My father was eager for me to put my very first profits into my college fund, but I had a better notion. I was going to "invest" that money and turn it into thousands.
An interesting scheme had come to our community, you see. To participate, you needed $100. You'd give $50 to the person who brought you into the scheme. Then you'd mail another $50 inside a birthday card to a name at the top of a list of 10 names.
Your name would then be placed on the bottom of the list and your task was to find two other suckers to cough up $100 each each person would give you $50, so you'd get your $100 back and then each person would find two other people and so on.
As your two people brought in two people, your name would then be on four lists; as those four people got two people, you'd be on eight lists, then 16, 32, 64, 128, 256, 512 and so on.
So long as the scheme continued to expand so long as you were one of the early participants in the scheme your name would move up to the top on thousands of lists. Thousands of participants would send you $50 in the mail.
That's exactly what happened to the lucky early participants. They made thousands of dollars off the deal though their postal carriers wondered why so many people were so interested in their birthdays.

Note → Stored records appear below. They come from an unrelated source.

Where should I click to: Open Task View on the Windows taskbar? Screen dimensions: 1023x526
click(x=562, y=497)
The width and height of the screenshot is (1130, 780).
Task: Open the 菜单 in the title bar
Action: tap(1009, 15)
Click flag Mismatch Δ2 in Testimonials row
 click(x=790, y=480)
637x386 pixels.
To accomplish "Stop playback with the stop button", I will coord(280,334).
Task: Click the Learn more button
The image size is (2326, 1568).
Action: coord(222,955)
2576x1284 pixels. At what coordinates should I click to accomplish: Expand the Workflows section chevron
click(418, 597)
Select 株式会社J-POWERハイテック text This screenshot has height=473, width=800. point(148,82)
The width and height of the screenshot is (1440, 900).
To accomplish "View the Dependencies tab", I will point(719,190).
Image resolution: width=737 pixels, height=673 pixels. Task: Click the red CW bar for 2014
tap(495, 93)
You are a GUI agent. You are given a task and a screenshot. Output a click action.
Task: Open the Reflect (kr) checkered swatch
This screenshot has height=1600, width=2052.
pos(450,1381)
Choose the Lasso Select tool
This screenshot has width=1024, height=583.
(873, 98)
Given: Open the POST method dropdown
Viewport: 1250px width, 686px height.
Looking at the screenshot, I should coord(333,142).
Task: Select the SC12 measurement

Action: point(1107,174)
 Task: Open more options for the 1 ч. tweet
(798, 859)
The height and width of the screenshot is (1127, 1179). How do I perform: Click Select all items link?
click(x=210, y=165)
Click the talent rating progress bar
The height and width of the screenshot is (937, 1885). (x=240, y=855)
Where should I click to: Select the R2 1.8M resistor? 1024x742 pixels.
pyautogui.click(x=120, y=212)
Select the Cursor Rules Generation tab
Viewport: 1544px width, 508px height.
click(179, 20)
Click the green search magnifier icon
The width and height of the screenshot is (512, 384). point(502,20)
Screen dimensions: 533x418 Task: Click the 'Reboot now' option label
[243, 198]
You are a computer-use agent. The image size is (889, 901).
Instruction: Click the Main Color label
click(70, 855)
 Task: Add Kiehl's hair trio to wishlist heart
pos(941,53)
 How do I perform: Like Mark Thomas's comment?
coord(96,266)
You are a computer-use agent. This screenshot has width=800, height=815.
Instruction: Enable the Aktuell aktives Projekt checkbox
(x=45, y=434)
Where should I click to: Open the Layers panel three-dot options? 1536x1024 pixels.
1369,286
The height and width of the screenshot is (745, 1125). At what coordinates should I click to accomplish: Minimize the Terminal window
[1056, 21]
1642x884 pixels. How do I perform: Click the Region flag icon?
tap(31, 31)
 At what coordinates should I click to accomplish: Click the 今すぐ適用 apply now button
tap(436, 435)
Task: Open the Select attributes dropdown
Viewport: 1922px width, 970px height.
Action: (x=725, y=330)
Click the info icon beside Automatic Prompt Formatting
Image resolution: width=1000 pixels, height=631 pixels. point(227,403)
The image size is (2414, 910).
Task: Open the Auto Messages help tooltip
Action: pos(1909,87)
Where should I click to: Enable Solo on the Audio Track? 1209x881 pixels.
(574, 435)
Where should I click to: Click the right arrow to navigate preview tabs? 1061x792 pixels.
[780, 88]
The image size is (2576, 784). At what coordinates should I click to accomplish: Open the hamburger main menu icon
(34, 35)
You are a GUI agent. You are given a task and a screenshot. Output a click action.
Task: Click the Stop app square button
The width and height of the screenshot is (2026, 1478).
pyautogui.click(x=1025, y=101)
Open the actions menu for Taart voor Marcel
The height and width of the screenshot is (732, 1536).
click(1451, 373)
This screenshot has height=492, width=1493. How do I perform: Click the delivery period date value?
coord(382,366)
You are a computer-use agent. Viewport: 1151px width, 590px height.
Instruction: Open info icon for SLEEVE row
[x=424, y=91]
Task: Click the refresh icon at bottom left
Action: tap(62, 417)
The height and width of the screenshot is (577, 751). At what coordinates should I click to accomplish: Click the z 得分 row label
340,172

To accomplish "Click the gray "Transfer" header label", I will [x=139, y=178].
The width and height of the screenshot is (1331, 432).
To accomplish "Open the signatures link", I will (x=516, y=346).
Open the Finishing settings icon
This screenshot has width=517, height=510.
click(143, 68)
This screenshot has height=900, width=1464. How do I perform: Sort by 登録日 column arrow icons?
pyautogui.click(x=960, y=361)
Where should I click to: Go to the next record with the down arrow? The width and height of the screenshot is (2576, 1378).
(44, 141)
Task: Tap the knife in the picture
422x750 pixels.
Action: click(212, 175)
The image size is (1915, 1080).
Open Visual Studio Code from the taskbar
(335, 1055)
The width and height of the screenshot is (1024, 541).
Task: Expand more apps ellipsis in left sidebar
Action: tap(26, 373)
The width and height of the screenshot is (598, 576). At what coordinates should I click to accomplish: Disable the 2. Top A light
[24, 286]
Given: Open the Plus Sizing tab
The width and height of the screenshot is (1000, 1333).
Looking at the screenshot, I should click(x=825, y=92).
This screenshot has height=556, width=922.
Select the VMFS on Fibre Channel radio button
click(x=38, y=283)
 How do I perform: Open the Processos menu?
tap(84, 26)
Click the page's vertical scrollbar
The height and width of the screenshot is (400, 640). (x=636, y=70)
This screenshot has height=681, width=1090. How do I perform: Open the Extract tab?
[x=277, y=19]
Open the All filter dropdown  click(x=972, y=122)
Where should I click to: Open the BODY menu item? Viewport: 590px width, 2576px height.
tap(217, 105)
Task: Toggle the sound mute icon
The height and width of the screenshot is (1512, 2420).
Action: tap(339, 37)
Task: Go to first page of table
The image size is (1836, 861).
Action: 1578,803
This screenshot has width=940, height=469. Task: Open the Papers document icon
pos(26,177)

But of course the scheme was unsustainable for the rest of us. It was a classic pyramid scheme a simple shifting of wealth from the many to the few.
You see, in time, there weren't enough suckers to risk their $100. The scheme finally collapsed under its own weight and a lot of people ended up just as I did.
Broke.
I learned from the experience, though. I learned that every pyramid scheme has three stages. The first was enthusiasm the folly that huge returns would come pouring in. The second was realization that you've been duped out of your hard-earned dough. The third was embarrassment you felt shame and regret for letting your emotions cloud your judgment.
This knowledge has helped me avoid numerous financial schemes over the years.
I was puzzled that tech stocks kept soaring in the '90s, when few tech companies we're earning profits, and I avoided that collapse.
I was puzzled that housing prices were doubling and tripling earlier this decade, when the average income remained the same, and I avoided that collapse, too.
And now I'm puzzled by the latest nutty idea that our government can prop up our economy through massive expansion and spending.
President Bush was no stranger to such spending. In 2002, he was the first president to propose a $2 trillion budget. In 2008, he was the first to propose a $3 trillion budget.
But President Obama puts Bush to shame. Despite a severe economic downturn, he's the first president to propose a nearly $4 trillion budget and he's enthusiastic about it!
Whereas Bush nearly doubled our debt (from $6 trillion to $11 trillion), Obama wants to nearly double it again (from $11 trillion to $20 trillion) in only 10 years! Such a public debt would be unsustainable.
Even a 16-year-old kid wouldn't be dumb enough to invest in a scheme like that.